Frank doesn’t believe it and doesn’t care and can’t do much more the prepare even if he could move. Stay here a while. Nice little overhang with these roots and what’s left of the branches. Almost dark. Almost cool. Stay here.
Frank dreams of rain. The thunder still booms, but is softened by the incessant curtain of water falling from the sky. The thunder still booms, but there is a din underneath. A din. White noise. Discordant noise. Discord. Tunes. Tuning. Tuning strings. The woods. The winds. BOOM! Across the valley. There’s an orchestra in the air. A symphony in a gale.
Frank wakes punching hard the bark in front of him and doubles over with gut-wrenching pain. The symphony came to him through the air, through the mists, in a view of the joy that he had as a child. The beauty came to him in a dream. Only dreams anymore. It’s a tease, unreal, and the joy is seeping out of torn knuckles.
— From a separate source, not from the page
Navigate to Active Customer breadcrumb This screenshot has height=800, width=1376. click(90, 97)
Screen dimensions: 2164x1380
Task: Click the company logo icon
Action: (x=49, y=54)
The pain doubles in his stomach when he wakes in his dead valley, when he realizes where he is and where he is not and what he lost somewhere along the way.
On his knees out of a dream, he hasn’t looked to see if the clouds have come farther. Why would they? They haven’t for months. But then again, there’s a coolness, maybe. There’s a hum to the west, he thinks. There might be thunder directly over him. The rain may come at last. Frank might have felt just one cool drop on his back.
It’s hard to tell in this state. Who can tell in a state like this?
But what more do you need than a promise? Frank was promised rain. Regardless of today’s delusion, the rain is coming because it was promised.